幸四郎さんは、普段はおっとりされていて、私たちを全然萎縮させない方なんです。でもクランクアップのとき、とても熱い思いで語ってらっしゃるのを見て、やっぱり自分の叔父さん(中村吉右衛門さん)がやっていた役を受け継ぐというのは、とても大きいものを背負っていたんだなと思いました。私でさえ、とんでもないプレッシャーを感じていたのに、それ以上の重さがありますから。その姿に、より一層魅力的な一面を見たなと思いましたね。

――京都での記者会見では、皆さんで幸四郎さんのことを「カッコいい」「カッコいい」と褒めだす流れもありましたが(笑)、実際に“カッコよさ”という点ではいかがですか?

私には、分かりやすいカッコよさではないカッコよさがあると思っているんです。誰がツッコんでもOKみたいな空気でいてくださって、本当に普段はふわふわしていて、それが幸四郎さんの気遣いだということも分かるので、みんなすごくのびのび撮影できたのは、幸四郎さんの懐の深さだなと思います。

  • 中村ゆり

京都の職人スタッフで思い出す緊張感

――京都での撮影はいかがでしたか?

やはりスタッフの方も独特の職人気質というのがありますよね。プライドがしっかりあって、だからこそプロフェッショナルなのだと思います。例えば、カメラマンさんが「ちょっとおまさ、そこ瞬(まばた)きせん方がええな」と言ってくれたりして、こちらに遠慮するよりも作品愛を一番に考えているのが素敵だなと思いました。その分、私も緊張するんです。ベテランのスタッフさんに厳しい目で見られているので。でも、それが自分の役にとってプラスに働くということが分かるから、もう皆さんどんどん言ってください、という感じでした。

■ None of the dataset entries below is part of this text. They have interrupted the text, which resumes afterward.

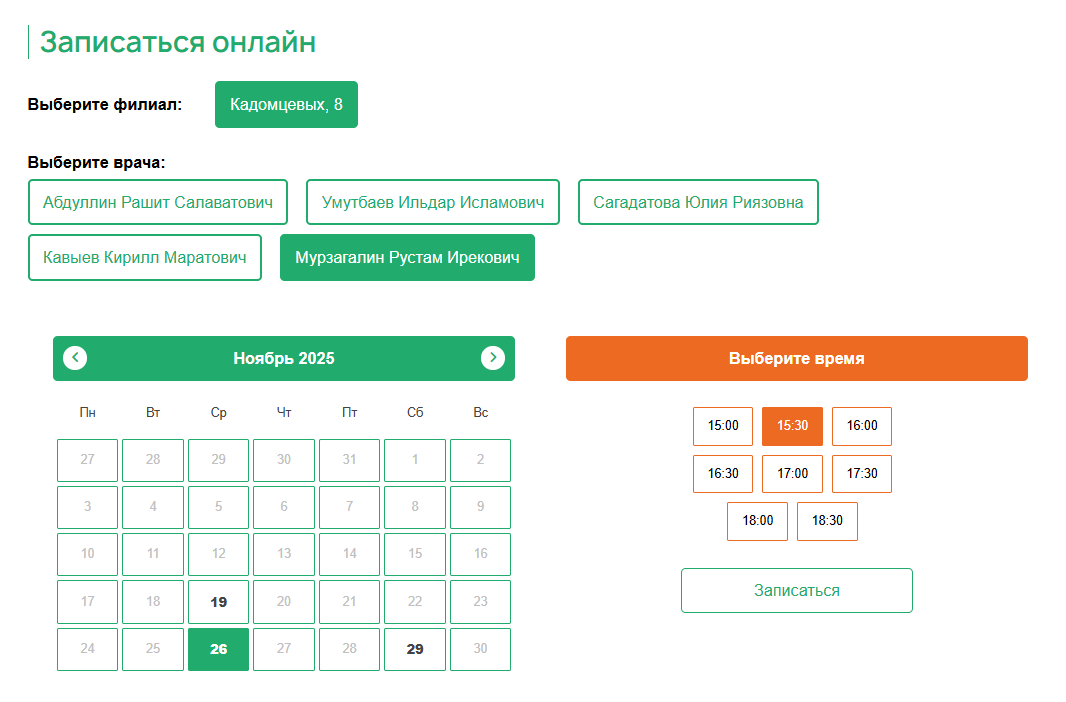Choose November 29 in calendar
The image size is (1066, 702).
(x=415, y=649)
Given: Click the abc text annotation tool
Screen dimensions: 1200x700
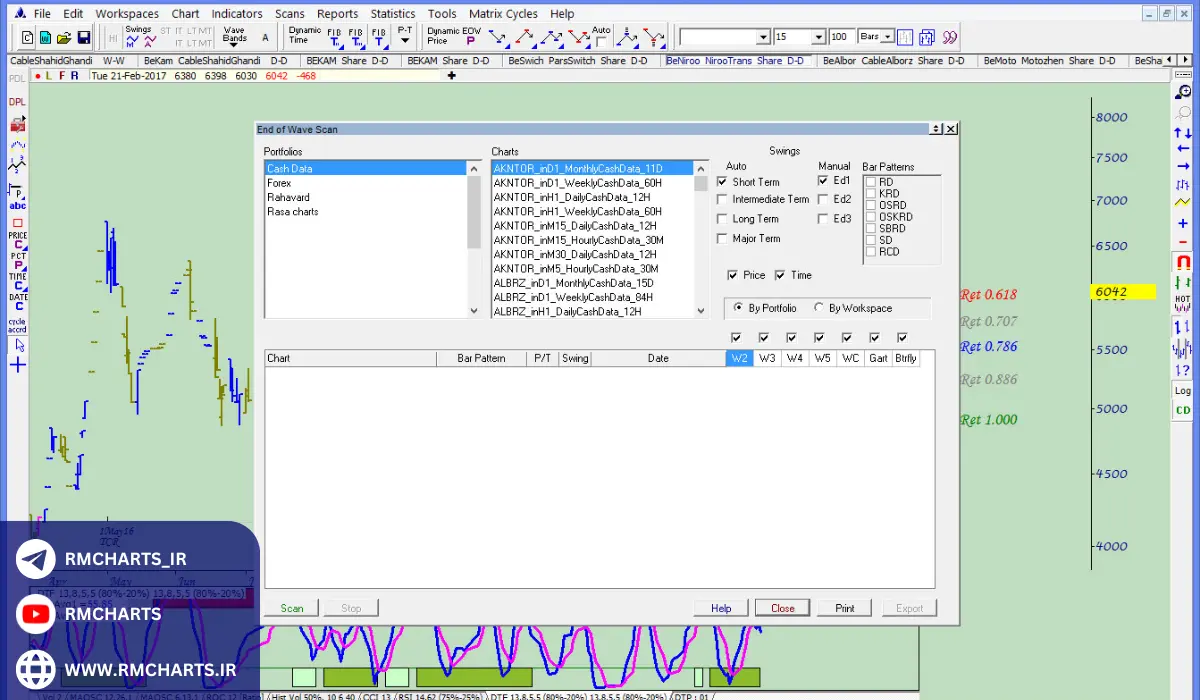Looking at the screenshot, I should point(17,205).
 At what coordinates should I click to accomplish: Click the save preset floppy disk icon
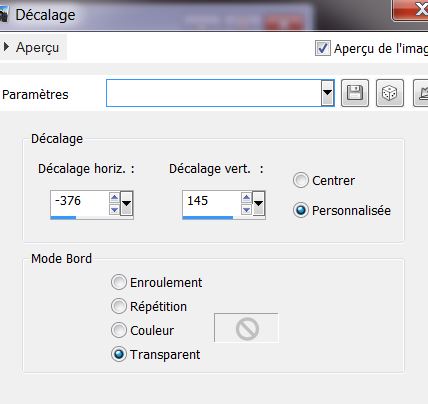[x=355, y=93]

――キャリアを重ねられてきた中で、技術のスタッフさんにそのように言われることは、あまりないですか?

そうですね。でも、私は出だしが井筒組(井筒和幸監督『パッチギ! LOVE&PEACE』)だったので、そこでボッコボコにされましたから(笑)。あの緊張感を久々にちょっと味わう感じがあるので、ピッと身が引き締まりました。

――インスタグラムを拝見していると愛犬に溺愛している様子がうかがえますが、長期の京都での撮影で離れるのは寂しかったのではないでしょうか。

そうですね。その間は母が見てくれていたのですが、私が家でスーツケースを出すと、長期でいなくなるというのが分かるので、めっちゃ怒るんですよ! 荷物を出すのに引き出しを開けようとすると、それを阻止しようとしてきて(笑)

なので寂しかったのですが、地元が大阪で京都にもお友達がいるので、撮休の日はカーシェアをして伊勢にも行ったりして、結構満喫していました。